For kids there is no scarcity because everything is new to them. So in the early 60s parents would tell kids that the current hit tune came from some opera. In the 70s and 80s we could point back to the 60s and 70s for the antecedents of some groups sound. Nowadays it is almost all retro, even the guitar fuzz boxes are being made to emulate the ‘classic’ sound of those made in the late 60s and early 70s.
The UK music chart has stagnated mostly due to streaming. Everyone is playing the same tune time after time. Singles that hit the charts months ago are still in the top 40, or whatever it is called these days.
For the rest I find it odd that people only care that their access to some knock off product may be of low quality, not that it is actual a knock off. This has consequences particularly in consumer products. Because knock offs appear on the market almost with days of the official product (and sometimes before) there is a built in advertising push towards obsolescence. Its not that those trainers you bought are worn out, its that a new style has been produced, and why are there new styles coming out every few weeks? Well the manufacturers need to keep ahead of the knock offs. Its a vicious circle which results in more pollution, more stuff in landfills, and more greenhouse gasses.
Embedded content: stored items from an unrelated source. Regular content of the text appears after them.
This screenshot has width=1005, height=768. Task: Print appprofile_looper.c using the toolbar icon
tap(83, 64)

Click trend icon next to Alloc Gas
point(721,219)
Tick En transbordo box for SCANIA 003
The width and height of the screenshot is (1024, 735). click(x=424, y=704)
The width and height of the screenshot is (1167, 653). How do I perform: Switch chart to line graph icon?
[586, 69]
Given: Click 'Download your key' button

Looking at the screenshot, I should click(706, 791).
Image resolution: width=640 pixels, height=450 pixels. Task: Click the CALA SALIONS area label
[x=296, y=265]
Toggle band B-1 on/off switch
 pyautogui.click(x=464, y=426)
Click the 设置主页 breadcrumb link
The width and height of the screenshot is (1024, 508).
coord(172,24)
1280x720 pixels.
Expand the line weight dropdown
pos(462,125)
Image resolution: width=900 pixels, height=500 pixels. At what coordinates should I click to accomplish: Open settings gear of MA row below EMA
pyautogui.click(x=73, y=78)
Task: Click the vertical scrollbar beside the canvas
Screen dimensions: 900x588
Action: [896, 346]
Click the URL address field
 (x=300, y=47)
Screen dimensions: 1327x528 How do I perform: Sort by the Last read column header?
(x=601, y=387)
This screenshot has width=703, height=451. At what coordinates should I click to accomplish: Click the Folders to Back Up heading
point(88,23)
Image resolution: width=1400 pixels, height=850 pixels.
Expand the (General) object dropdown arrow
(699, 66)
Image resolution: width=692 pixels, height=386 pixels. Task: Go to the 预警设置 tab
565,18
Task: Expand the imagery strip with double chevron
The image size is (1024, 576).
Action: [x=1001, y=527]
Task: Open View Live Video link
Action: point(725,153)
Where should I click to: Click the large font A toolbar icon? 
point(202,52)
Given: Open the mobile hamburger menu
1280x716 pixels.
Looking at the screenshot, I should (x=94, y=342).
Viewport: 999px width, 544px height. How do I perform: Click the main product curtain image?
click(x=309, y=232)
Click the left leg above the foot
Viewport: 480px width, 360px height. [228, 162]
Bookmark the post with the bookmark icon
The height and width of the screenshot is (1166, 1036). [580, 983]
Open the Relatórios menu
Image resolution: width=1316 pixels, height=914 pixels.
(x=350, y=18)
I’ve ended up with counterfeit goods from Amazon twice to my knowledge. In both cases, the fulfillment was direct from China.
The first was a jeweler’s welding torch (Smith LittleTorch). The price was a little over half the other prices listed. It was a good job. The outer box was glossy and identical to the pictures of the box I’d seen on line, the foam packaging was the same shape, and the torch was generally similar… But, the foam used was a very soft, coarse foam, the normally green oxygen knob was blue, and the knurling down the body of the torch was a different length. Also, on the two smallest tip sizes, the genuine article has laser drilled sapphire orifices, the knockoff has a poorly drilled hole. It seems to work ok.
There are several similar torches still up on the site, such as as a “Smith New Top Gas Torch Welding Soldering Little Torch Soldering With 5 Weld Tips” with a Chinglish description. Not claiming to be a “Smith LittleTorch” anymore, but there are several low cost torches with the Smith pictures.
The second was Paw Patrol stuffed toys, Again, it was a fairly competent knockoff, but when compared to the genuine article, the stitching was significantly coarser and the label materials were a bit thinner. Other than those clues (and a long, direct from China ship), it was identical to the other stuffed toys in the series.
Amazon could put quite a dent in this if they made it clear that this was direct ship from China/Thailand/etc. without having to go to the product comparison page.